What is needed
For this exercise, print the records below verbatim.

Data extracts
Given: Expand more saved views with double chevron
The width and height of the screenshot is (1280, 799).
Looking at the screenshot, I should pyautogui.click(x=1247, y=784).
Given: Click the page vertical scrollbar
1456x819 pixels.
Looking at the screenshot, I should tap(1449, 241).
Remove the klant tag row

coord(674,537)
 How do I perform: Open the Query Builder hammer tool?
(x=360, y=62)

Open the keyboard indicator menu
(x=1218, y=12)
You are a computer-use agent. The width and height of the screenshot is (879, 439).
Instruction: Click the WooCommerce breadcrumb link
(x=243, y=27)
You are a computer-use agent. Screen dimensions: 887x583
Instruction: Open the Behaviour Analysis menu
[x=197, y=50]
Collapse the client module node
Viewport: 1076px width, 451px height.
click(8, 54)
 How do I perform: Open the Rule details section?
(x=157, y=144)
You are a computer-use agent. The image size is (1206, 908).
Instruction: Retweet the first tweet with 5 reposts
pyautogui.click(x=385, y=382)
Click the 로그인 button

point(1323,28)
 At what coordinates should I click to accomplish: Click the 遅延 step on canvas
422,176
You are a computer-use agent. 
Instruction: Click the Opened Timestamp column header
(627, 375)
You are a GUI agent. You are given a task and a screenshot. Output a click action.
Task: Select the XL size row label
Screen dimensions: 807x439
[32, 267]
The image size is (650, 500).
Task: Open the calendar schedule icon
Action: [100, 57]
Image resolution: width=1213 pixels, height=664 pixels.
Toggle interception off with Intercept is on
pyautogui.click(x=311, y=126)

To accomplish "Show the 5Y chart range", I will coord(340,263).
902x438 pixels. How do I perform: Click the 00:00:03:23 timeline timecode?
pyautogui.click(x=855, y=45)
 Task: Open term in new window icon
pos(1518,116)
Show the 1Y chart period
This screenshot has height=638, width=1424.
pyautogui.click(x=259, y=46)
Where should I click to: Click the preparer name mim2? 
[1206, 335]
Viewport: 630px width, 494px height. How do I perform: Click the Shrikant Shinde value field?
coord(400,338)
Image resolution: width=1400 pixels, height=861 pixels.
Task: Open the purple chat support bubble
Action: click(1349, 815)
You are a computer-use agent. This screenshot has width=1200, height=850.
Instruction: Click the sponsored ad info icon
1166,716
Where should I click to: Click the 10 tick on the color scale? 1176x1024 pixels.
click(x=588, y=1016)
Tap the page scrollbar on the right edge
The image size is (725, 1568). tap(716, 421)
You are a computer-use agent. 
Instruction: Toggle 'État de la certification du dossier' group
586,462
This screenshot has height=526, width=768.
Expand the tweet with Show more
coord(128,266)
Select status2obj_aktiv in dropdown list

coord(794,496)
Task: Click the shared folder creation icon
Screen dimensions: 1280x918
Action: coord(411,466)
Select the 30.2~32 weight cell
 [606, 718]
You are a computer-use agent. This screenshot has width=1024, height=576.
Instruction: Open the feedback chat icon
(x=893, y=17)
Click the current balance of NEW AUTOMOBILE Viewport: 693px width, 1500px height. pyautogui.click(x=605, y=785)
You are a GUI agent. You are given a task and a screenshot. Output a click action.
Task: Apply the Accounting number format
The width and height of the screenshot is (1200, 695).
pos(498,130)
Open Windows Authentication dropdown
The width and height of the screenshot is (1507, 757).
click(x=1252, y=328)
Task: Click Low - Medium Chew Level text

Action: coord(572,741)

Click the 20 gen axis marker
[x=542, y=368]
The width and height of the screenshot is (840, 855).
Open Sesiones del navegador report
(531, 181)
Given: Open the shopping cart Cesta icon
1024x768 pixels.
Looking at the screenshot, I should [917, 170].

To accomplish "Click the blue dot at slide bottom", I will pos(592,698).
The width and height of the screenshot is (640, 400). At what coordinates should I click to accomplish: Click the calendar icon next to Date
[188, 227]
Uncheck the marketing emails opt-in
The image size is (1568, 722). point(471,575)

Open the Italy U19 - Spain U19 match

Exercise response
Given: Expand more saved views with double chevron
The width and height of the screenshot is (1280, 799).
Looking at the screenshot, I should pyautogui.click(x=1247, y=784).
Given: Click the page vertical scrollbar
1456x819 pixels.
Looking at the screenshot, I should tap(1449, 241).
Remove the klant tag row

coord(674,537)
 How do I perform: Open the Query Builder hammer tool?
(x=360, y=62)

Open the keyboard indicator menu
(x=1218, y=12)
You are a computer-use agent. The width and height of the screenshot is (879, 439).
Instruction: Click the WooCommerce breadcrumb link
(x=243, y=27)
You are a computer-use agent. Screen dimensions: 887x583
Instruction: Open the Behaviour Analysis menu
[x=197, y=50]
Collapse the client module node
Viewport: 1076px width, 451px height.
click(8, 54)
 How do I perform: Open the Rule details section?
(x=157, y=144)
You are a computer-use agent. The image size is (1206, 908).
Instruction: Retweet the first tweet with 5 reposts
pyautogui.click(x=385, y=382)
Click the 로그인 button

point(1323,28)
 At what coordinates should I click to accomplish: Click the 遅延 step on canvas
422,176
You are a computer-use agent. 
Instruction: Click the Opened Timestamp column header
(627, 375)
You are a GUI agent. You are given a task and a screenshot. Output a click action.
Task: Select the XL size row label
Screen dimensions: 807x439
[32, 267]
The image size is (650, 500).
Task: Open the calendar schedule icon
Action: [100, 57]
Image resolution: width=1213 pixels, height=664 pixels.
Toggle interception off with Intercept is on
pyautogui.click(x=311, y=126)

To accomplish "Show the 5Y chart range", I will coord(340,263).
902x438 pixels. How do I perform: Click the 00:00:03:23 timeline timecode?
pyautogui.click(x=855, y=45)
 Task: Open term in new window icon
pos(1518,116)
Show the 1Y chart period
This screenshot has height=638, width=1424.
pyautogui.click(x=259, y=46)
Where should I click to: Click the preparer name mim2? 
[1206, 335]
Viewport: 630px width, 494px height. How do I perform: Click the Shrikant Shinde value field?
coord(400,338)
Image resolution: width=1400 pixels, height=861 pixels.
Task: Open the purple chat support bubble
Action: click(1349, 815)
You are a computer-use agent. This screenshot has width=1200, height=850.
Instruction: Click the sponsored ad info icon
1166,716
Where should I click to: Click the 10 tick on the color scale? 1176x1024 pixels.
click(x=588, y=1016)
Tap the page scrollbar on the right edge
The image size is (725, 1568). tap(716, 421)
You are a computer-use agent. 
Instruction: Toggle 'État de la certification du dossier' group
586,462
This screenshot has height=526, width=768.
Expand the tweet with Show more
coord(128,266)
Select status2obj_aktiv in dropdown list

coord(794,496)
Task: Click the shared folder creation icon
Screen dimensions: 1280x918
Action: coord(411,466)
Select the 30.2~32 weight cell
 [606, 718]
You are a computer-use agent. This screenshot has width=1024, height=576.
Instruction: Open the feedback chat icon
(x=893, y=17)
Click the current balance of NEW AUTOMOBILE Viewport: 693px width, 1500px height. pyautogui.click(x=605, y=785)
You are a GUI agent. You are given a task and a screenshot. Output a click action.
Task: Apply the Accounting number format
The width and height of the screenshot is (1200, 695).
pos(498,130)
Open Windows Authentication dropdown
The width and height of the screenshot is (1507, 757).
click(x=1252, y=328)
Task: Click Low - Medium Chew Level text

Action: coord(572,741)

Click the 20 gen axis marker
[x=542, y=368]
The width and height of the screenshot is (840, 855).
Open Sesiones del navegador report
(531, 181)
Given: Open the shopping cart Cesta icon
1024x768 pixels.
Looking at the screenshot, I should [917, 170].

To accomplish "Click the blue dot at slide bottom", I will pos(592,698).
The width and height of the screenshot is (640, 400). At what coordinates should I click to accomplish: Click the calendar icon next to Date
[188, 227]
Uncheck the marketing emails opt-in
The image size is (1568, 722). point(471,575)

Open the Italy U19 - Spain U19 match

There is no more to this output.